Prendre sa retraite aux Territoires du Nord-Ouest : Qui suis-je et qu’est-ce que je veux?

Lise Picard. (Crédit photo : Sandra Inniss)

Lise Picard. (Crédit photo : Sandra Inniss)

Questions existentielles qui se posent lors du passage à la retraite! La Franco-Ténoise Lise Picard partage son expérience, à la lumière de ces questions.

 
C’est en 2013 que Lise Picard prend sa retraite du ministère du Patrimoine canadien, alors qu’elle est gestionnaire du bureau de Yellowknife. Alors qu’elle se demande quand serait le bon moment pour partir à la retraite, son mari reçoit une offre pour un contrat à l’étranger. Un élément déclencheur pour elle, de se dire : « OK, je prends ma retraite. »


Sans cela, elle se demande si cette décision avait été aussi simple. Mme Picard raconte que certaines personnes mettent des années à se décider. Pour d’autres, c’est planifié; les projets sont clairement définis. « J’étais un peu contente d’avoir eu ce coup de pied-là, ça m’a forcé à prendre ma décision et partir. »
 
Question d’identité
La Franco-Ténoise fait remarquer que dans la société actuelle, nous nous identifions énormément à notre travail. La première question que les gens posent c’est : qu’est-ce que tu fais? Elle observe que « si tu dis : Je ne fais rien, je suis à la retraite », certaines personnes ont des réactions inintéressées. Elle-même s’est posé la question : qui suis-je sans mon travail?


« Parce que quand tu as travaillé toute ta vie, le travail a pris beaucoup d’espace dans [ta] tête et dans [ton] énergie, dans tout ce [que tu fais]. »


Elle raconte que même lorsqu’elle voyageait, elle était à l’affut de nouvelles approches pour ses programmes. « Ce n’est pas ta raison d’être, mais pas loin. Et tu n’as plus ça. C’était ton lieu social aussi [...], tu vis avec ces gens-là pendant tant d’années. Ça ne devient pas ta deuxième famille, mais presque, tu partages beaucoup de choses avec eux. »

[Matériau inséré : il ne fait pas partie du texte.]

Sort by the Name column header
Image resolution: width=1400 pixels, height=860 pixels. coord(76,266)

La question d’identité se vit aussi dans le corps. « Nos corps changent, mais notre tête ne change pas. » Elle donne en exemple une femme qui lui disait avoir le sentiment de vivre dans un corps de 80 ans, avec la tête d’une personne de 39. « Ça, c’est la vie. Il faut que tu t’adaptes... Tu as des petites choses [dont] tu dois faire le deuil », ajoute-t-elle.
 

Établir ses priorités
Mme Picard explique que « ce n’est pas parce que tu es à la retraite que tu peux te permettre de laisser tomber des choses quand tu les commences ». C’est d’ailleurs quelque chose dont elle se méfie; elle souligne l’importance, pour elle, d’établir un horaire et des priorités. L’une de ses priorités est de se mettre en forme.
Un nouveau sens aux « Qui suis-je? » et « Qu’est-ce que je fais? ».


« À tous les jours, je vais au yoga, et j’essaie de faire du ski, un sport, une heure ou une heure et demie par jour. »
« Dans mes priorités, je mets aussi une certaine flexibilité parce que je veux m’occuper de ma famille. J’ai une petite fille, si j’étais [débordée] dans mes activités, je ne pourrais pas rendre service. »


Elle réussit à jongler avec son implication dans le marché fermier de Yellowknife, dans la chorale et dans les écoles, auprès des jeunes, en alphabétisation.


« Souvent, toi-même, il faut que tu te rappelles tes priorités », admet-elle.
 
Côté économie
Elle considère que lors de l’adaptation à ce nouveau style de vie, on est appelés à changer nos habitudes d’achat; toutefois comme ancienne employée au gouvernement fédéral, elle se considère chanceuse côté pension. « C’est un cadeau, et je pense que c’est un petit peu pour ça qu’on va participer à des conseils et qu’on essaie de redonner à la communauté parce que vraiment, on est chanceux ».


« Tu as finalement acquis, obtenu ce que tu as besoin, tu as une maison, tes enfants sont élevés, les universités sont presque finies, tu peux faire autre chose qui ne t’oblige pas à avoir un revenu pour subvenir à tous ces besoins-là. Tes besoins sont différents. »


« La plupart des gens quittent [les Territoires du Nord-Ouest], je ne pense pas nécessairement pour des questions financières, mais parce qu’ils sont tannés de l’hiver. Quand tu prends une retraite beaucoup, de gens à qui je parle, ils s’en vont. Ils ont vécu le trip du Nord. »


Pour l’instant, Lise Picard demeure quant à elle dans le Nord, auprès de sa famille.